Exactness is required throughout. Return every record once more.

■ Supplied information ■
-------------------------

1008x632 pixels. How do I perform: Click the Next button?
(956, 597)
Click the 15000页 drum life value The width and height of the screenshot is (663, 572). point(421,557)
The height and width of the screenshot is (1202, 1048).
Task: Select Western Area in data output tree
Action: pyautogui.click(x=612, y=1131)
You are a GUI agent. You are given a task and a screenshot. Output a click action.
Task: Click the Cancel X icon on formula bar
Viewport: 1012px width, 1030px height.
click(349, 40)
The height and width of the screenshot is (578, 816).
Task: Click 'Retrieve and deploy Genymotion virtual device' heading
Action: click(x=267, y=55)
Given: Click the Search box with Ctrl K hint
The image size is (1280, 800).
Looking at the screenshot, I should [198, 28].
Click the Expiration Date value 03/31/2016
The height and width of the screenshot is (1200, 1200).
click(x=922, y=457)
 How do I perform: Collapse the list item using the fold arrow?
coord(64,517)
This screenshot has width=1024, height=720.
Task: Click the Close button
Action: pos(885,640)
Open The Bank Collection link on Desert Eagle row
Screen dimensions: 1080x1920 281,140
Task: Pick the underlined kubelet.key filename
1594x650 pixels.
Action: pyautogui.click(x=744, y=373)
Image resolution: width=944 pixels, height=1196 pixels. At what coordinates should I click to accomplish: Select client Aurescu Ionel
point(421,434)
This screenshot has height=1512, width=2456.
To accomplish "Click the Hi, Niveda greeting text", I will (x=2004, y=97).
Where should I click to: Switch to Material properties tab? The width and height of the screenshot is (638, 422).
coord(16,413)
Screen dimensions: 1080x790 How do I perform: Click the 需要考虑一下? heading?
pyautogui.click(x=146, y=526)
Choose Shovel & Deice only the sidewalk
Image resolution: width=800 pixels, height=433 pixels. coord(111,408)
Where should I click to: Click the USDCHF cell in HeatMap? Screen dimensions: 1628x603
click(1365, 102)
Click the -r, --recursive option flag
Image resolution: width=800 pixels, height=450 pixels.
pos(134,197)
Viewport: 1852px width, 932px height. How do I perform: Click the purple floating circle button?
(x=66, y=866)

-------------------------

■ Response for this exercise ■
1008x632 pixels. How do I perform: Click the Next button?
(956, 597)
Click the 15000页 drum life value The width and height of the screenshot is (663, 572). point(421,557)
The height and width of the screenshot is (1202, 1048).
Task: Select Western Area in data output tree
Action: pyautogui.click(x=612, y=1131)
You are a GUI agent. You are given a task and a screenshot. Output a click action.
Task: Click the Cancel X icon on formula bar
Viewport: 1012px width, 1030px height.
click(349, 40)
The height and width of the screenshot is (578, 816).
Task: Click 'Retrieve and deploy Genymotion virtual device' heading
Action: click(x=267, y=55)
Given: Click the Search box with Ctrl K hint
The image size is (1280, 800).
Looking at the screenshot, I should [198, 28].
Click the Expiration Date value 03/31/2016
The height and width of the screenshot is (1200, 1200).
click(x=922, y=457)
 How do I perform: Collapse the list item using the fold arrow?
coord(64,517)
This screenshot has width=1024, height=720.
Task: Click the Close button
Action: pos(885,640)
Open The Bank Collection link on Desert Eagle row
Screen dimensions: 1080x1920 281,140
Task: Pick the underlined kubelet.key filename
1594x650 pixels.
Action: pyautogui.click(x=744, y=373)
Image resolution: width=944 pixels, height=1196 pixels. At what coordinates should I click to accomplish: Select client Aurescu Ionel
point(421,434)
This screenshot has height=1512, width=2456.
To accomplish "Click the Hi, Niveda greeting text", I will (x=2004, y=97).
Where should I click to: Switch to Material properties tab? The width and height of the screenshot is (638, 422).
coord(16,413)
Screen dimensions: 1080x790 How do I perform: Click the 需要考虑一下? heading?
pyautogui.click(x=146, y=526)
Choose Shovel & Deice only the sidewalk
Image resolution: width=800 pixels, height=433 pixels. coord(111,408)
Where should I click to: Click the USDCHF cell in HeatMap? Screen dimensions: 1628x603
click(1365, 102)
Click the -r, --recursive option flag
Image resolution: width=800 pixels, height=450 pixels.
pos(134,197)
Viewport: 1852px width, 932px height. How do I perform: Click the purple floating circle button?
(x=66, y=866)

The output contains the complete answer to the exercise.